Material for this task:
* * * * *

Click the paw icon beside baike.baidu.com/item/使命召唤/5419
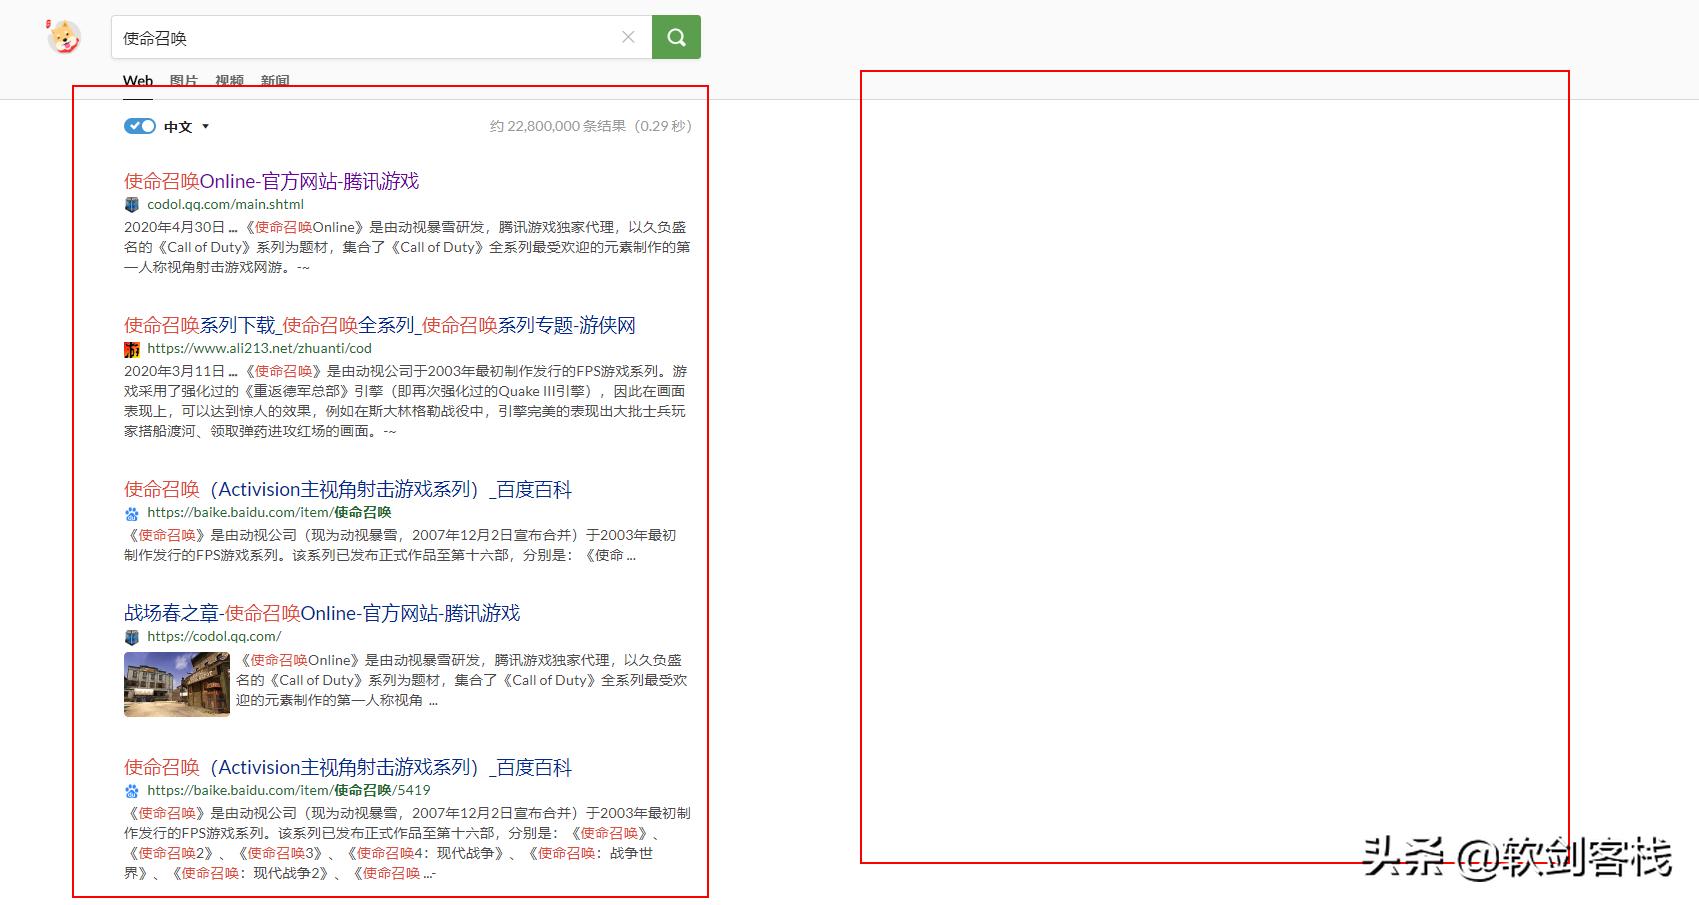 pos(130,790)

* * * * *

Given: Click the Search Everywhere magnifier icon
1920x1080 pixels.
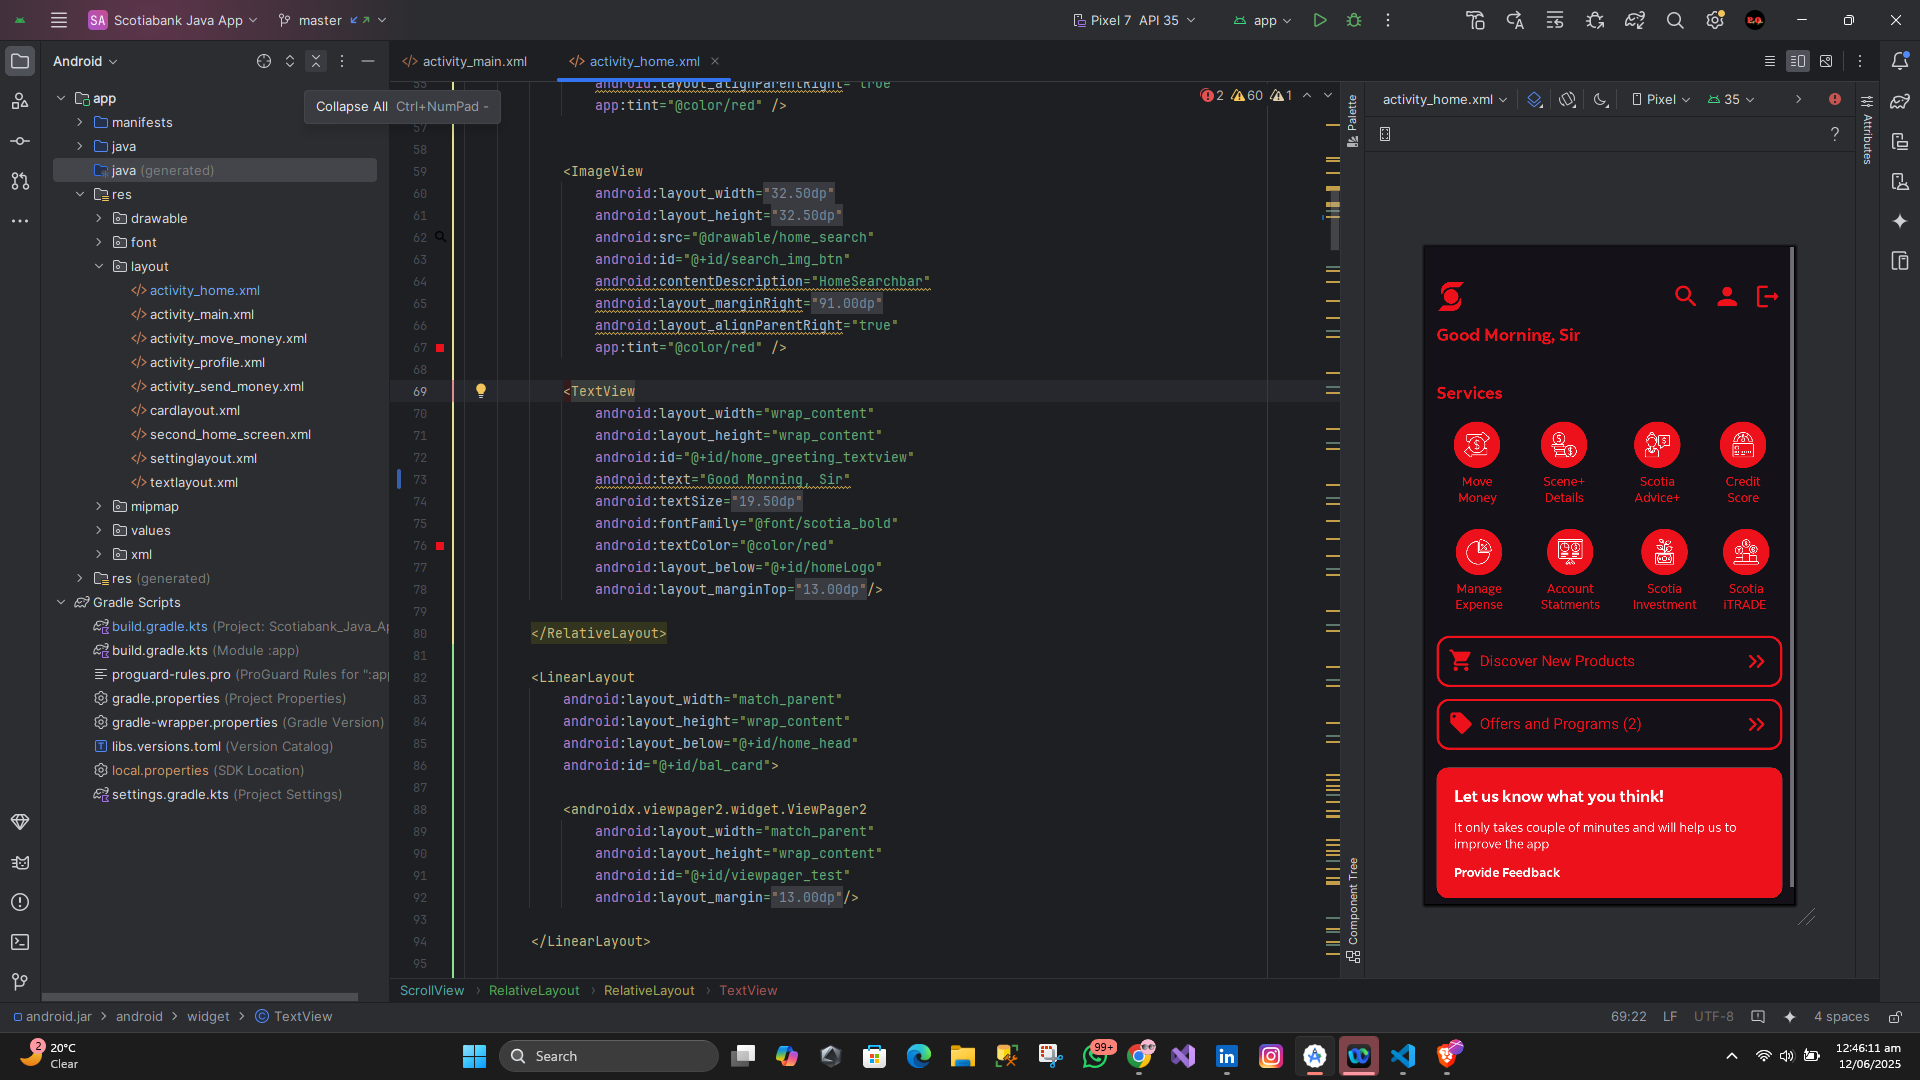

* * * * *

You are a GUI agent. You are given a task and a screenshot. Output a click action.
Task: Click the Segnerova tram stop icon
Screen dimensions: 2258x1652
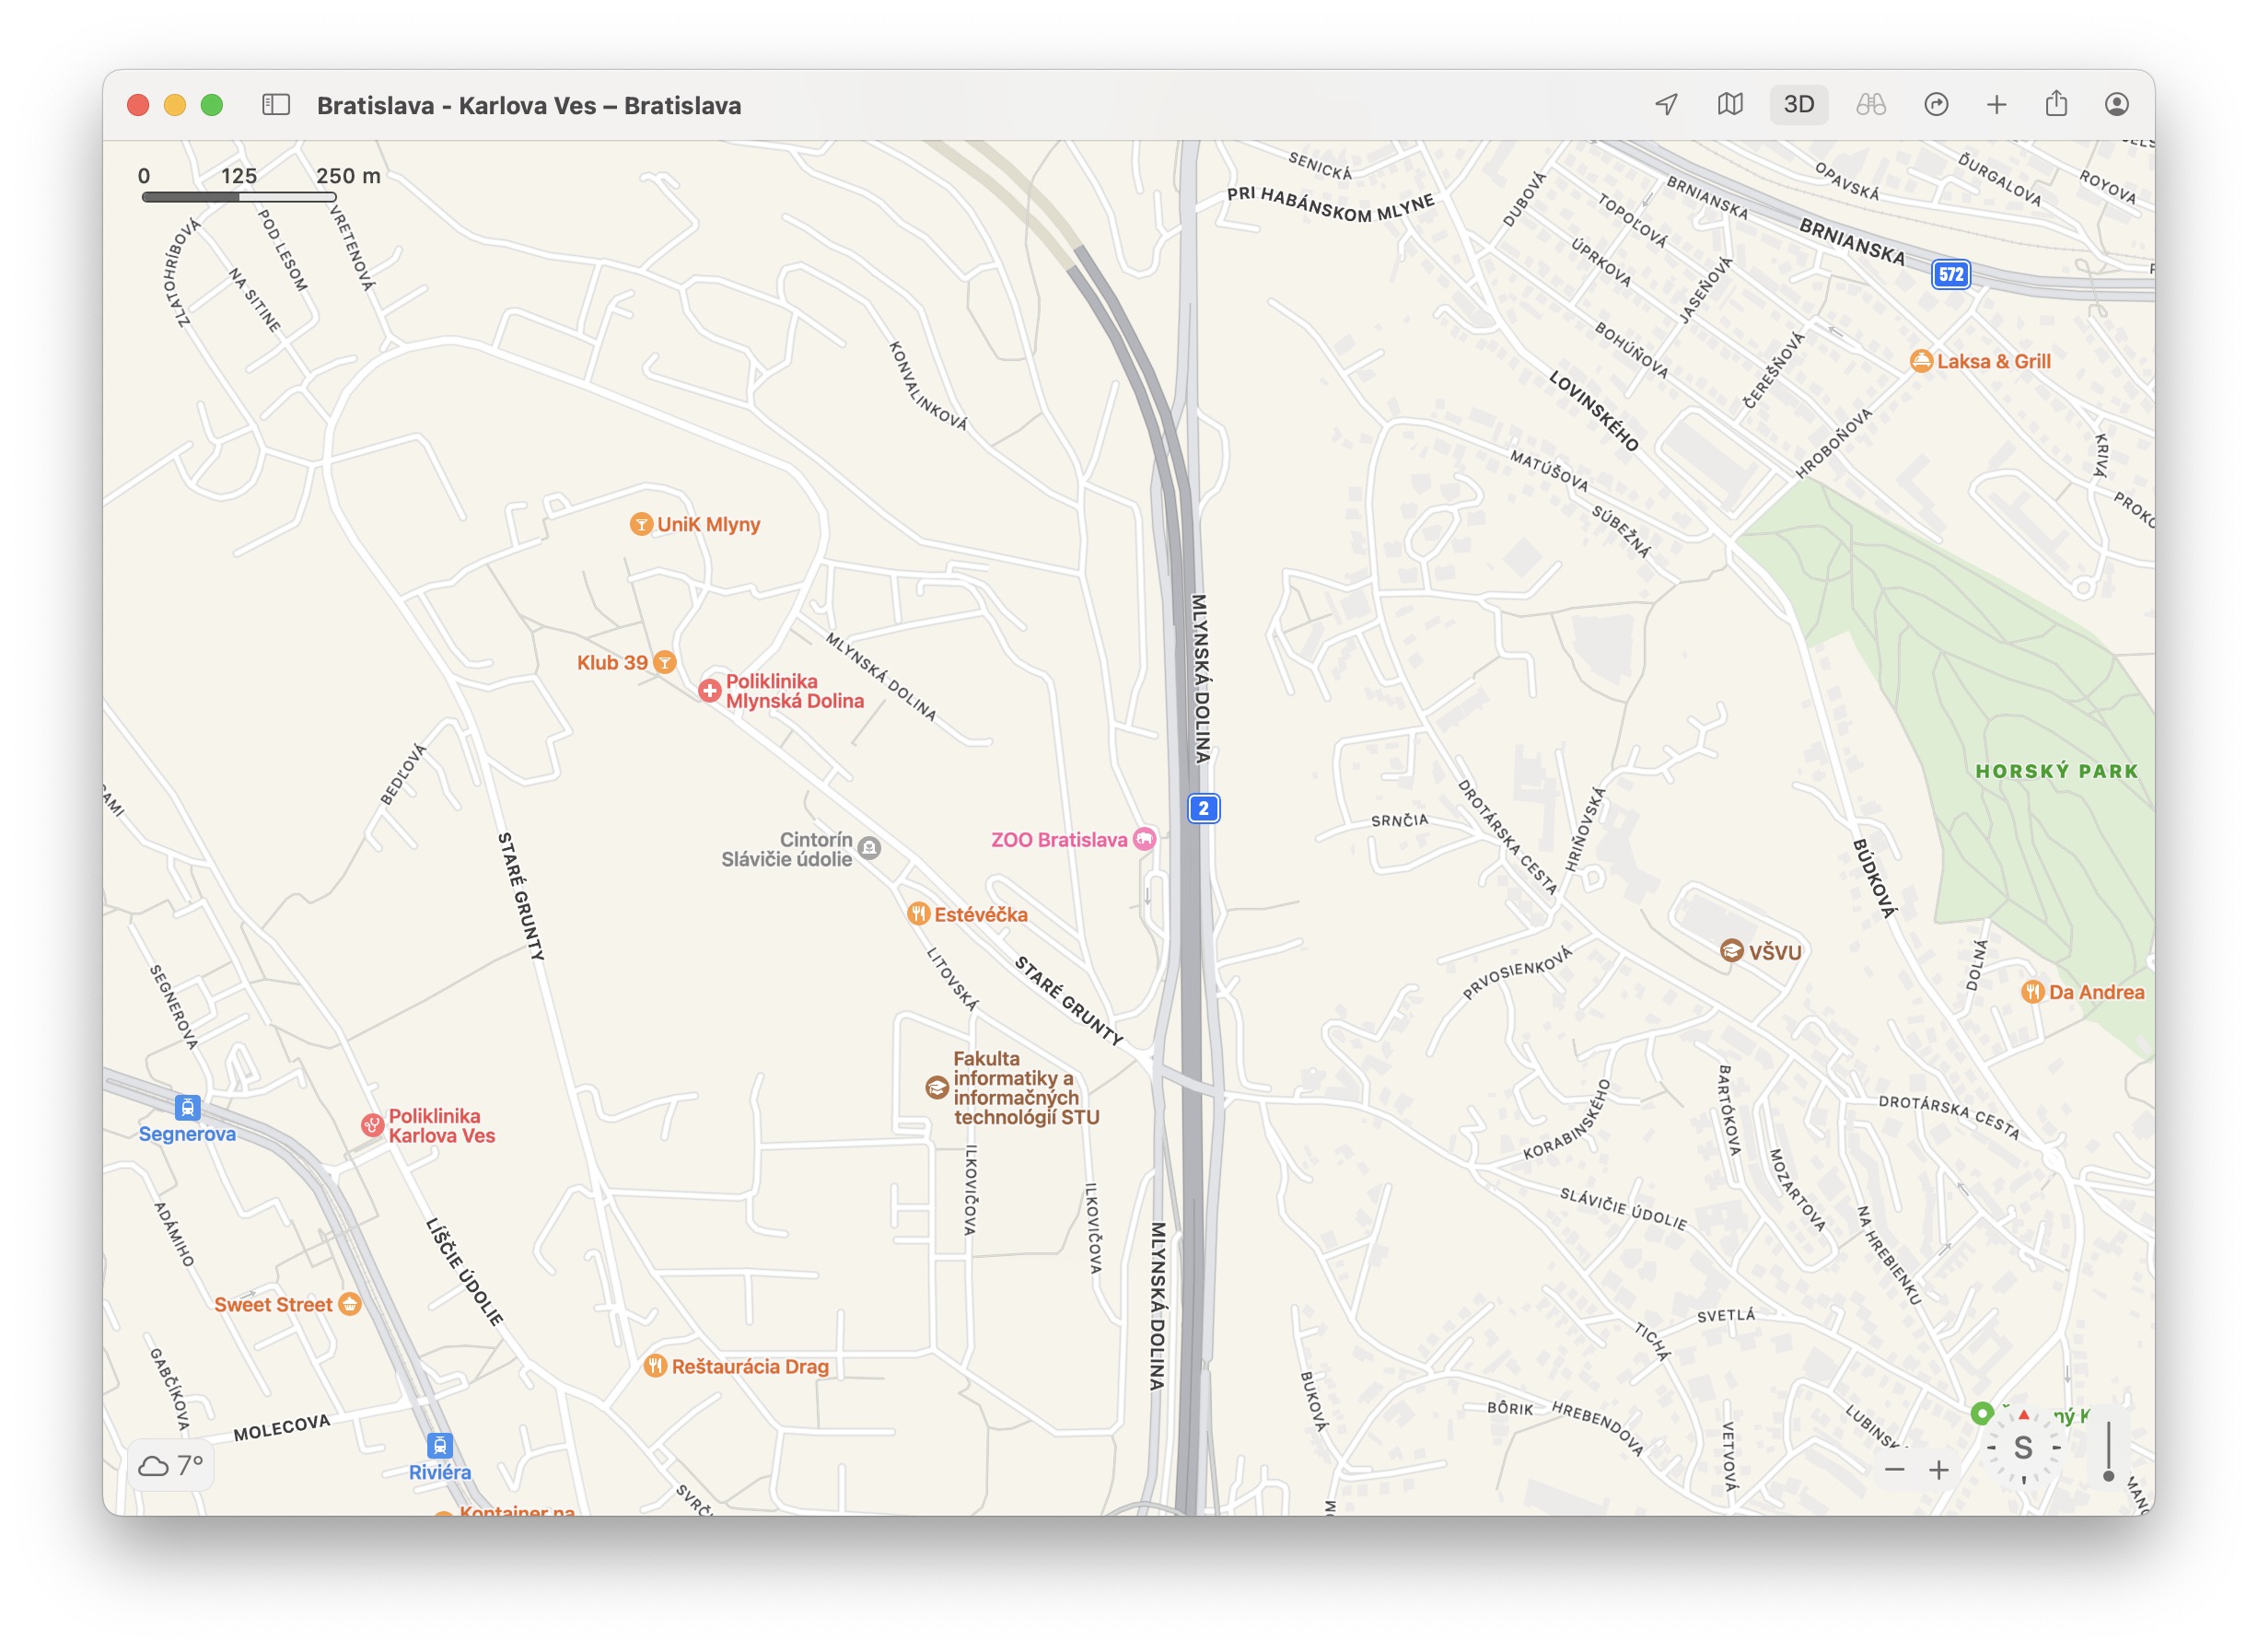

* * * * *

What to do:
All lines above from the one holding "Given: Click the" to the one holding "1920x1080 pixels.", inclusive, are to be copied exactly; no other line is wanted.

Problem solution:
Given: Click the Search Everywhere magnifier icon
1920x1080 pixels.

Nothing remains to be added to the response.